§ Task prompt:
Please extract each of the lines below and reproduce them word for word, in the same order.

§ Recorded data:
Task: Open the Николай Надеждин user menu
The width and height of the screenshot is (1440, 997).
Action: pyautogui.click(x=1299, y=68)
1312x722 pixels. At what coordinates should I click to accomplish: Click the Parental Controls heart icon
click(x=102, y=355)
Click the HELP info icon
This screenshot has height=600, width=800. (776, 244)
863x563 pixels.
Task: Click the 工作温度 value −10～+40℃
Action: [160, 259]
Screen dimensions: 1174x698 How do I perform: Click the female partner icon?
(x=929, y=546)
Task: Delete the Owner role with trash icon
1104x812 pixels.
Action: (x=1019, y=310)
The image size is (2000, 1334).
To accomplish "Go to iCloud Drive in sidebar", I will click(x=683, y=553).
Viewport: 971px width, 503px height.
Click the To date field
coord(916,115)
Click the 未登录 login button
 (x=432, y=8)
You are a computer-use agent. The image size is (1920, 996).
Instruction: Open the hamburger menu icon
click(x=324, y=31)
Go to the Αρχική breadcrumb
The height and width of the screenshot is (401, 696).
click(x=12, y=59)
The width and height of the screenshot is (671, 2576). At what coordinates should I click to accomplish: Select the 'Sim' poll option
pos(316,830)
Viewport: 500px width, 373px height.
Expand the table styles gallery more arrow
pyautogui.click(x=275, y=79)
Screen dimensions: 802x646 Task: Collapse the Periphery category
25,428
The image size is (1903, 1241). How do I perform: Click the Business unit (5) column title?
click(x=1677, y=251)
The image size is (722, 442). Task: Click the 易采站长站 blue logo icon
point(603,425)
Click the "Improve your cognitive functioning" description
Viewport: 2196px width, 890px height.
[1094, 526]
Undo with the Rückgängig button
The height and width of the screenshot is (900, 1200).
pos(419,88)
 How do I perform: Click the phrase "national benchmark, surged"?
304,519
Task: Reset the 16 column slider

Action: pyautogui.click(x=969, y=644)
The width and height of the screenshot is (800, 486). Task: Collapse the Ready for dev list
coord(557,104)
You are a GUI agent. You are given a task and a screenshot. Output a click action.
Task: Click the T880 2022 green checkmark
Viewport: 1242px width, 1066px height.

§ Complete answer:
Task: Open the Николай Надеждин user menu
The width and height of the screenshot is (1440, 997).
Action: pyautogui.click(x=1299, y=68)
1312x722 pixels. At what coordinates should I click to accomplish: Click the Parental Controls heart icon
click(x=102, y=355)
Click the HELP info icon
This screenshot has height=600, width=800. (776, 244)
863x563 pixels.
Task: Click the 工作温度 value −10～+40℃
Action: [160, 259]
Screen dimensions: 1174x698 How do I perform: Click the female partner icon?
(x=929, y=546)
Task: Delete the Owner role with trash icon
1104x812 pixels.
Action: (x=1019, y=310)
The image size is (2000, 1334).
To accomplish "Go to iCloud Drive in sidebar", I will click(x=683, y=553).
Viewport: 971px width, 503px height.
Click the To date field
coord(916,115)
Click the 未登录 login button
 (x=432, y=8)
You are a computer-use agent. The image size is (1920, 996).
Instruction: Open the hamburger menu icon
click(x=324, y=31)
Go to the Αρχική breadcrumb
The height and width of the screenshot is (401, 696).
click(x=12, y=59)
The width and height of the screenshot is (671, 2576). At what coordinates should I click to accomplish: Select the 'Sim' poll option
pos(316,830)
Viewport: 500px width, 373px height.
Expand the table styles gallery more arrow
pyautogui.click(x=275, y=79)
Screen dimensions: 802x646 Task: Collapse the Periphery category
25,428
The image size is (1903, 1241). How do I perform: Click the Business unit (5) column title?
click(x=1677, y=251)
The image size is (722, 442). Task: Click the 易采站长站 blue logo icon
point(603,425)
Click the "Improve your cognitive functioning" description
Viewport: 2196px width, 890px height.
[1094, 526]
Undo with the Rückgängig button
The height and width of the screenshot is (900, 1200).
pos(419,88)
 How do I perform: Click the phrase "national benchmark, surged"?
304,519
Task: Reset the 16 column slider

Action: pyautogui.click(x=969, y=644)
The width and height of the screenshot is (800, 486). Task: Collapse the Ready for dev list
coord(557,104)
You are a GUI agent. You are given a task and a screenshot. Output a click action.
Task: Click the T880 2022 green checkmark
Viewport: 1242px width, 1066px height.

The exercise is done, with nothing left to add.